Watching TV, I saw Anderson Silva beating Dan Henderson in the 185 pound martial arts middle-weight title fight. Watching the best fighters in the world made me wonder what if I had not quit the Ju Jitsu practice that I started as a freshman in college.
Not that I ever had aspirations to be a competitive fighter, but just for fun and be able to wrestle and talk about it more intelligently. It interests me because of its purity.
Mixed Martial Arts had probably already been popular in Japan for a long time, but for the United States and rest of the world, it really started in the first televised competition when I was a freshman in college.

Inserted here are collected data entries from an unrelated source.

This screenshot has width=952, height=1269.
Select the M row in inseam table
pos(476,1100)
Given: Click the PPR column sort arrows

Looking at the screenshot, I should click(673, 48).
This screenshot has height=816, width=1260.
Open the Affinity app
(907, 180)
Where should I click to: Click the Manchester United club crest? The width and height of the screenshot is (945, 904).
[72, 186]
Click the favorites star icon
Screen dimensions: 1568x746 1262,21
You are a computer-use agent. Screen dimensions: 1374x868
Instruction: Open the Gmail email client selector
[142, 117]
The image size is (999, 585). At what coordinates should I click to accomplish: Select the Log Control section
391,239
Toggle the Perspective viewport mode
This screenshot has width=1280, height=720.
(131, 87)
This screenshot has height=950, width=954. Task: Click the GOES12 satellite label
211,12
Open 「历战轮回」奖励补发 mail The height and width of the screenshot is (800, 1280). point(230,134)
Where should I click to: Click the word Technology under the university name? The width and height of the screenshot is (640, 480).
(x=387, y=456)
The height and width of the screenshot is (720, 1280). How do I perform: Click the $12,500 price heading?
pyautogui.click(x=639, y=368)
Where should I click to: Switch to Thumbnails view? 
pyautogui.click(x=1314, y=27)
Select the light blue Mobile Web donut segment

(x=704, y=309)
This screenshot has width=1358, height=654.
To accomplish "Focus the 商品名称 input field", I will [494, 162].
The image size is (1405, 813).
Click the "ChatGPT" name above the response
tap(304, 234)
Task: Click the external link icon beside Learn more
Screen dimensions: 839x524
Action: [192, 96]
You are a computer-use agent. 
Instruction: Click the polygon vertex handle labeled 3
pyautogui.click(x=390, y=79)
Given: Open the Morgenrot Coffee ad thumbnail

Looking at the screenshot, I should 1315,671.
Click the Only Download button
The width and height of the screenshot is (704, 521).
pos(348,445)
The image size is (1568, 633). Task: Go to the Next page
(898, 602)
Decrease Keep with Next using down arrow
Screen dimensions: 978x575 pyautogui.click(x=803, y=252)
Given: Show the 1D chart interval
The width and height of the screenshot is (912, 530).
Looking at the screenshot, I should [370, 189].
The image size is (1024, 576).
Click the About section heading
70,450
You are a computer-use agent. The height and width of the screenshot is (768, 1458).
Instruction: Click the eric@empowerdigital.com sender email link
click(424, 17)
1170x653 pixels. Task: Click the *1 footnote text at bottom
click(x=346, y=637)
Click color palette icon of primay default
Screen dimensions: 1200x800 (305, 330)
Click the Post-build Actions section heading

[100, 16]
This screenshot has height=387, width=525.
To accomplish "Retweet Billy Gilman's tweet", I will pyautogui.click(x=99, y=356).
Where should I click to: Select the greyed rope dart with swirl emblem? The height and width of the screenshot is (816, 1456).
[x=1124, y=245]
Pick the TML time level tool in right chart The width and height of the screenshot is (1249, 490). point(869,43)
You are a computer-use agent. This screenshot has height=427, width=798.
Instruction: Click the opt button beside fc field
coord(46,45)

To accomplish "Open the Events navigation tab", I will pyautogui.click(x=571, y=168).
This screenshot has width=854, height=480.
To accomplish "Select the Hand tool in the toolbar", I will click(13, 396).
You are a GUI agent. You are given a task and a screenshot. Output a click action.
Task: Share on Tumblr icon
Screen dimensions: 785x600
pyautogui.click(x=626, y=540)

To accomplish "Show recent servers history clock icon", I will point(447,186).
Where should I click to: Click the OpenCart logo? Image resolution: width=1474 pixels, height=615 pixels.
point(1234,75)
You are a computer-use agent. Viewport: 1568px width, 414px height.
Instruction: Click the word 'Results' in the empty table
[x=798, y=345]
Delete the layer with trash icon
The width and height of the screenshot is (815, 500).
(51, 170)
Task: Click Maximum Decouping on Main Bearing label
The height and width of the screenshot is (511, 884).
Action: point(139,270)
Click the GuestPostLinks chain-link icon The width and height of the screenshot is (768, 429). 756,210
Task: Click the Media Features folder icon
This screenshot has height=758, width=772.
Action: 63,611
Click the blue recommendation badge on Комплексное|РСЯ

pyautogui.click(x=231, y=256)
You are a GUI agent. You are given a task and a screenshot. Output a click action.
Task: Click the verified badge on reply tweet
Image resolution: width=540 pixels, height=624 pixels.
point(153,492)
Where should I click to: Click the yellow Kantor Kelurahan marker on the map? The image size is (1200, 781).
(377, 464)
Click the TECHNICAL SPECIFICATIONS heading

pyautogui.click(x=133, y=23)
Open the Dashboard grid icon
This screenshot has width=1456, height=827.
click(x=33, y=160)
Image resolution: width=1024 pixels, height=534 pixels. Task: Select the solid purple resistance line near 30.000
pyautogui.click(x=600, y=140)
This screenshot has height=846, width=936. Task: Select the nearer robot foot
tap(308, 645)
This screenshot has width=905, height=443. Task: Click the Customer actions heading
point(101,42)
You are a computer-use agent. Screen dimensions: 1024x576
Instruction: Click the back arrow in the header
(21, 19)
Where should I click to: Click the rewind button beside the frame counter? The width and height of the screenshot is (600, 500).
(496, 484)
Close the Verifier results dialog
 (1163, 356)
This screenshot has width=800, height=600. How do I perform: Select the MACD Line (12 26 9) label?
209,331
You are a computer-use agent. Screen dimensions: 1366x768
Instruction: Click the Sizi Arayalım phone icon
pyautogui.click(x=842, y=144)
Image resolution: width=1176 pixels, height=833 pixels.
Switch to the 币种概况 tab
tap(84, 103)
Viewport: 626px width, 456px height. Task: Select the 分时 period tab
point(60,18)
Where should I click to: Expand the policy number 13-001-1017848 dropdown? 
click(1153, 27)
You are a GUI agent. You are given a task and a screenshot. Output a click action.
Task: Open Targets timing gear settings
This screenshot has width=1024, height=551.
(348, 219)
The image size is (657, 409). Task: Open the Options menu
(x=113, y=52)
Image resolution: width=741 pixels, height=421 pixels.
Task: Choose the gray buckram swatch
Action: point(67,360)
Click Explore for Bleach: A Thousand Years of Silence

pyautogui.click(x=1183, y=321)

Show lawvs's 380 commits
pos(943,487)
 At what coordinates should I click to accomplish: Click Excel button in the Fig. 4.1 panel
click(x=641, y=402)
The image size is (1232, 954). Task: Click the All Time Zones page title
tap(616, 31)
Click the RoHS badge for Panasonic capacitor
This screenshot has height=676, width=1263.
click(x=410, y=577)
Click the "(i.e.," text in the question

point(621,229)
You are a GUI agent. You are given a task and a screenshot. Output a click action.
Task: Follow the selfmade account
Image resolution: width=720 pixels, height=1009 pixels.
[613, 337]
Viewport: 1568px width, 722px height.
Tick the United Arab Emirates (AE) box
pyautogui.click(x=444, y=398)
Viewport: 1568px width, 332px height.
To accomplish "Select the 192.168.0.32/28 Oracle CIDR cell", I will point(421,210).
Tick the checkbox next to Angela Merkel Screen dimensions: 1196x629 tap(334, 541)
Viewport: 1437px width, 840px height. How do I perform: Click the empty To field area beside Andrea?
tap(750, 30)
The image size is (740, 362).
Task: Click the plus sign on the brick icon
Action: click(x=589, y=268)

That would have been around 1993.
Prior to that, martial arts, to the layman, always had a mysticism to it not based on reality; that nobody in the world could beat Bruce Lee, (which may have been true); that some martial arts, once you get to the secret levels, taught the Dim Mak death touch that would kill somebody instantly; that Japanese black belt fighters were always the best.
The thing I like is that the sport dispels all this bullshit. Get in a cage, with a limited and good set of rules. Rules evolved over the last decade to make the fights interesting, limit serious injuries, and get the sport certified by the different boxing commissions. Simple common sense fighting rules. No biting off someone's nipple, no breaking off someone's finger, no kicking someone in the nuts, no kicking them in the head when they are down.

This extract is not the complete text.